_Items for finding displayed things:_
━━━━━━━━
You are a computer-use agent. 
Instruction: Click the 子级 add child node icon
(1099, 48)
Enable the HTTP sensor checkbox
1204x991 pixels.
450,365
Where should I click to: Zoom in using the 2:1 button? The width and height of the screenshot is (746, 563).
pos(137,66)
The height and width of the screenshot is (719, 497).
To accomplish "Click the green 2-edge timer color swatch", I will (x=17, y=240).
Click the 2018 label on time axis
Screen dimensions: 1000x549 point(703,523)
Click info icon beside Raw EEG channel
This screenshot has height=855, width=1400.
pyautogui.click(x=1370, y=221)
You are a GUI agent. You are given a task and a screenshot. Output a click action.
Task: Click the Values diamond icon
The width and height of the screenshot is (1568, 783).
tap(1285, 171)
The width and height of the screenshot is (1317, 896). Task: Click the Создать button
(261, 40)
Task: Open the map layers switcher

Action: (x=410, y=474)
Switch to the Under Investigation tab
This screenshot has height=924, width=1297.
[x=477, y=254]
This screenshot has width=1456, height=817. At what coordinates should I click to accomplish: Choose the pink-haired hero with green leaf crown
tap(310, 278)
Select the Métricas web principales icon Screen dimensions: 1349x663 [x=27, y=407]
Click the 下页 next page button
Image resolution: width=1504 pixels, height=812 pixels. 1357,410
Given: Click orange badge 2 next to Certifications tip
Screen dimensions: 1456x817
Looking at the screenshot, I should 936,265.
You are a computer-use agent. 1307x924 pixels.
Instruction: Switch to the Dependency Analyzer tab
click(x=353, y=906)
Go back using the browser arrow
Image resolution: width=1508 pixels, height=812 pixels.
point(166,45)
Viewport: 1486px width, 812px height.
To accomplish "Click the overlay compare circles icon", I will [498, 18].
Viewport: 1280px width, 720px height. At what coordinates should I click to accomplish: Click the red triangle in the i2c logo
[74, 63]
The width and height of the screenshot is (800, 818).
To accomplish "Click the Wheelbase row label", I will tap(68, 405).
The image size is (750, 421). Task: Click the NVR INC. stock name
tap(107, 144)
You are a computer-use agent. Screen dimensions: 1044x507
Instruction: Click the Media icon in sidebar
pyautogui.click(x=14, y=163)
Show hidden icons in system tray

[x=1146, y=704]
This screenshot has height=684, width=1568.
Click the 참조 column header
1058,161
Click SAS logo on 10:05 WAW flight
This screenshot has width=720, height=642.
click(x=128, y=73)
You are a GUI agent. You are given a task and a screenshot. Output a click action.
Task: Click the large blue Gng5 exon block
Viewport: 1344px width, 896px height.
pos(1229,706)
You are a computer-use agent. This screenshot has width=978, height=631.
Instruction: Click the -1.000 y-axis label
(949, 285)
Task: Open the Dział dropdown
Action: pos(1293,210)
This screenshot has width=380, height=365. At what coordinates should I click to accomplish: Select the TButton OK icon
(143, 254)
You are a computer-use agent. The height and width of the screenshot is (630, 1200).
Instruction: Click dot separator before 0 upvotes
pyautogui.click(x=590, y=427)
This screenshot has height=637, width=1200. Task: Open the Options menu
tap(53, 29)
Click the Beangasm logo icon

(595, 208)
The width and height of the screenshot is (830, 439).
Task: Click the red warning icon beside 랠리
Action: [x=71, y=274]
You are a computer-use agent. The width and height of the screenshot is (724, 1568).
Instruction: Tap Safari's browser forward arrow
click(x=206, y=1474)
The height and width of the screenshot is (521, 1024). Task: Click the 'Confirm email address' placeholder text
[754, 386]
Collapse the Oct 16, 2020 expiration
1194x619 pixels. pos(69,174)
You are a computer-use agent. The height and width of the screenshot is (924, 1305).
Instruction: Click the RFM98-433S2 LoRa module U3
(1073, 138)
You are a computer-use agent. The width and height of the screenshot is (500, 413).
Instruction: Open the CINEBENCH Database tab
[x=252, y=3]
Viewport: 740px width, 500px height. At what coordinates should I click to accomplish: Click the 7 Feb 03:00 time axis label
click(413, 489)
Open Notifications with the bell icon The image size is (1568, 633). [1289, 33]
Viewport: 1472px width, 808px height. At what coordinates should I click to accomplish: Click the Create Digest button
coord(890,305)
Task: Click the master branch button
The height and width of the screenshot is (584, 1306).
━━━━━━━━
_Task to carry out:_
Please format every line of the items above as a numbered list, leaving out blank lines.

_Task result:_
1. You are a computer-use agent. 
2. Instruction: Click the 子级 add child node icon
3. (1099, 48)
4. Enable the HTTP sensor checkbox
5. 1204x991 pixels.
6. 450,365
7. Where should I click to: Zoom in using the 2:1 button? The width and height of the screenshot is (746, 563).
8. pos(137,66)
9. The height and width of the screenshot is (719, 497).
10. To accomplish "Click the green 2-edge timer color swatch", I will (x=17, y=240).
11. Click the 2018 label on time axis
12. Screen dimensions: 1000x549 point(703,523)
13. Click info icon beside Raw EEG channel
14. This screenshot has height=855, width=1400.
15. pyautogui.click(x=1370, y=221)
16. You are a GUI agent. You are given a task and a screenshot. Output a click action.
17. Task: Click the Values diamond icon
18. The width and height of the screenshot is (1568, 783).
19. tap(1285, 171)
20. The width and height of the screenshot is (1317, 896). Task: Click the Создать button
21. (261, 40)
22. Task: Open the map layers switcher
23. Action: (x=410, y=474)
24. Switch to the Under Investigation tab
25. This screenshot has height=924, width=1297.
26. [x=477, y=254]
27. This screenshot has width=1456, height=817. At what coordinates should I click to accomplish: Choose the pink-haired hero with green leaf crown
28. tap(310, 278)
29. Select the Métricas web principales icon Screen dimensions: 1349x663 [x=27, y=407]
30. Click the 下页 next page button
31. Image resolution: width=1504 pixels, height=812 pixels. 1357,410
32. Given: Click orange badge 2 next to Certifications tip
33. Screen dimensions: 1456x817
34. Looking at the screenshot, I should 936,265.
35. You are a computer-use agent. 1307x924 pixels.
36. Instruction: Switch to the Dependency Analyzer tab
37. click(x=353, y=906)
38. Go back using the browser arrow
39. Image resolution: width=1508 pixels, height=812 pixels.
40. point(166,45)
41. Viewport: 1486px width, 812px height.
42. To accomplish "Click the overlay compare circles icon", I will [498, 18].
43. Viewport: 1280px width, 720px height. At what coordinates should I click to accomplish: Click the red triangle in the i2c logo
44. [74, 63]
45. The width and height of the screenshot is (800, 818).
46. To accomplish "Click the Wheelbase row label", I will tap(68, 405).
47. The image size is (750, 421). Task: Click the NVR INC. stock name
48. tap(107, 144)
49. You are a computer-use agent. Screen dimensions: 1044x507
50. Instruction: Click the Media icon in sidebar
51. pyautogui.click(x=14, y=163)
52. Show hidden icons in system tray
53. [x=1146, y=704]
54. This screenshot has height=684, width=1568.
55. Click the 참조 column header
56. 1058,161
57. Click SAS logo on 10:05 WAW flight
58. This screenshot has width=720, height=642.
59. click(x=128, y=73)
60. You are a GUI agent. You are given a task and a screenshot. Output a click action.
61. Task: Click the large blue Gng5 exon block
62. Viewport: 1344px width, 896px height.
63. pos(1229,706)
64. You are a computer-use agent. This screenshot has width=978, height=631.
65. Instruction: Click the -1.000 y-axis label
66. (949, 285)
67. Task: Open the Dział dropdown
68. Action: pos(1293,210)
69. This screenshot has width=380, height=365. At what coordinates should I click to accomplish: Select the TButton OK icon
70. (143, 254)
71. You are a computer-use agent. The height and width of the screenshot is (630, 1200).
72. Instruction: Click dot separator before 0 upvotes
73. pyautogui.click(x=590, y=427)
74. This screenshot has height=637, width=1200. Task: Open the Options menu
75. tap(53, 29)
76. Click the Beangasm logo icon
77. (595, 208)
78. The width and height of the screenshot is (830, 439).
79. Task: Click the red warning icon beside 랠리
80. Action: [x=71, y=274]
81. You are a computer-use agent. The width and height of the screenshot is (724, 1568).
82. Instruction: Tap Safari's browser forward arrow
83. click(x=206, y=1474)
84. The height and width of the screenshot is (521, 1024). Task: Click the 'Confirm email address' placeholder text
85. [754, 386]
86. Collapse the Oct 16, 2020 expiration
87. 1194x619 pixels. pos(69,174)
88. You are a computer-use agent. The height and width of the screenshot is (924, 1305).
89. Instruction: Click the RFM98-433S2 LoRa module U3
90. (1073, 138)
91. You are a computer-use agent. The width and height of the screenshot is (500, 413).
92. Instruction: Open the CINEBENCH Database tab
93. [x=252, y=3]
94. Viewport: 740px width, 500px height. At what coordinates should I click to accomplish: Click the 7 Feb 03:00 time axis label
95. click(413, 489)
96. Open Notifications with the bell icon The image size is (1568, 633). [1289, 33]
97. Viewport: 1472px width, 808px height. At what coordinates should I click to accomplish: Click the Create Digest button
98. coord(890,305)
99. Task: Click the master branch button
100. The height and width of the screenshot is (584, 1306).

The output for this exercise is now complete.